Sometimes, you start to wonder when you're reading a comic if something was wrong with your copy. It wasn't until I sat down with "JSA All-Stars" a second time that I realized that no, I hadn't missed some pages. After packing a lot of plot into the first two chapters of the current storyline, Matthew Sturges seems to have slowed down a bit. While I'm all for letting the readers catch their collective breath, this feels like not enough is happening.

Part of the problem is that after telling a story set simultaneously in Los Angeles and Parador, Sturges brings them together in one fell swoop. Doing so, though, seems to only happen by having two characters (Power Girl and Stargirl) act slightly out of character by leaving their teammates behind in order to go after the Parador Gods that awakened last month. And even once they do confront these beings, there's shockingly little that happens.

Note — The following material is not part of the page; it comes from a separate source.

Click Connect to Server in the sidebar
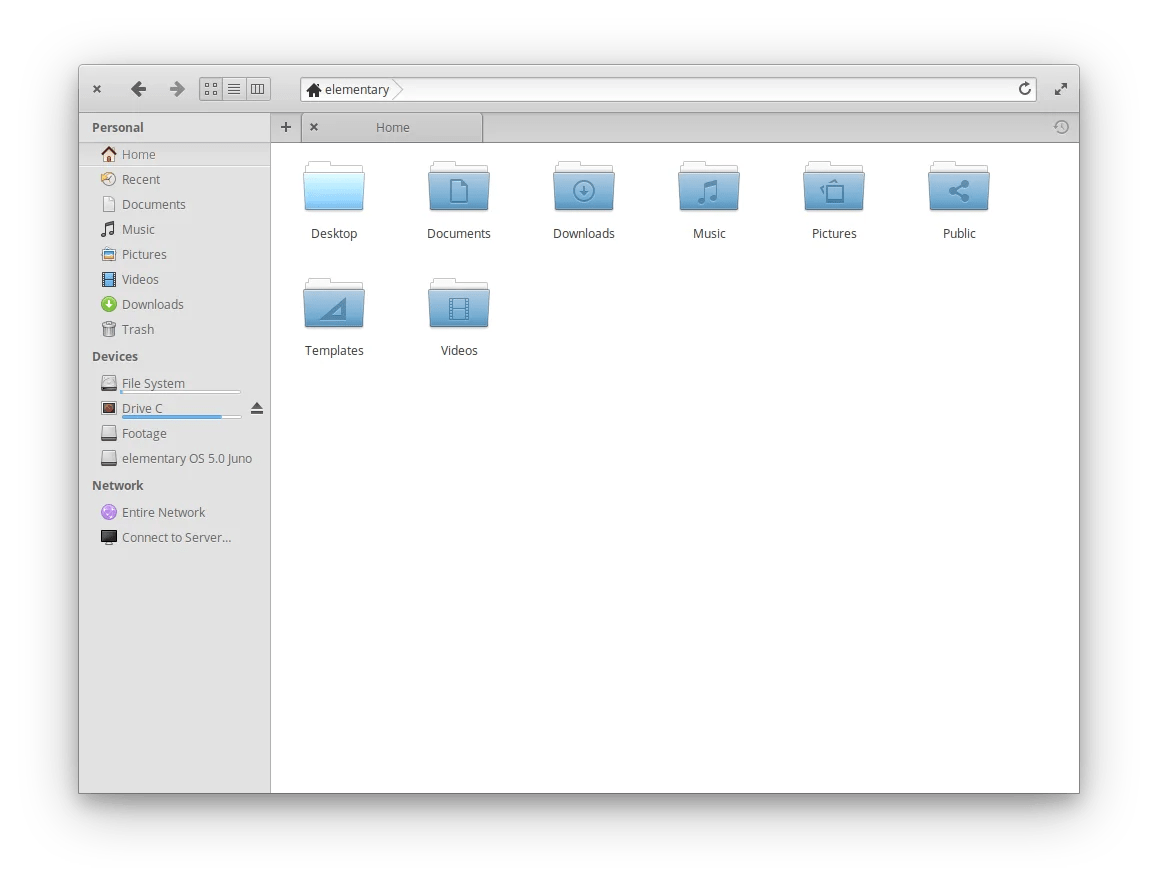This screenshot has width=1158, height=886. point(176,537)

The stage is set for next month's conclusion, but from there it's more of a holding pattern, waiting for "JSA All-Stars" #11.

Even the subplot involving King Chimera and Cyclone -- which is probably the most interesting thing this issue -- feels thrown in and then just as quickly forgotten. There's a strange "hurry up and wait" attitude coming off of the finished book this month, which is disappointing since it's felt the last few months like "JSA All-Stars" had finally found its voice. On the plus side, I think this issue had the best art from Freddie Williams II to date. It's very forceful and strong, and his new angular style seems slightly more tempered this month. The Parador Gods look powerful and majestic here, and Power Girl and Stargirl both are given their own artistic spotlights that make them look like the strong heroes that they are.

The pacing also felt slightly off in the second feature; Jen Van Meter's story appears to be wrapping up, but the chapter this month seems to stop mid-stream. I can see what she was going for here, but the last panel feels slightly ill-executed. Likewise, Travis Moore's pencils look good as always, but I can't help but feel that the final panel is missing the right focus to make what just happened more apparent, resulting in a little too much expository dialogue. It's something that will certainly read better in the collection down the line, but for now it just seems to stop with no warning.

After a few months of strong "JSA All-Stars," this one feels like a slight relapse. Hopefully these pauses are just building up towards a much stronger conclusion next month.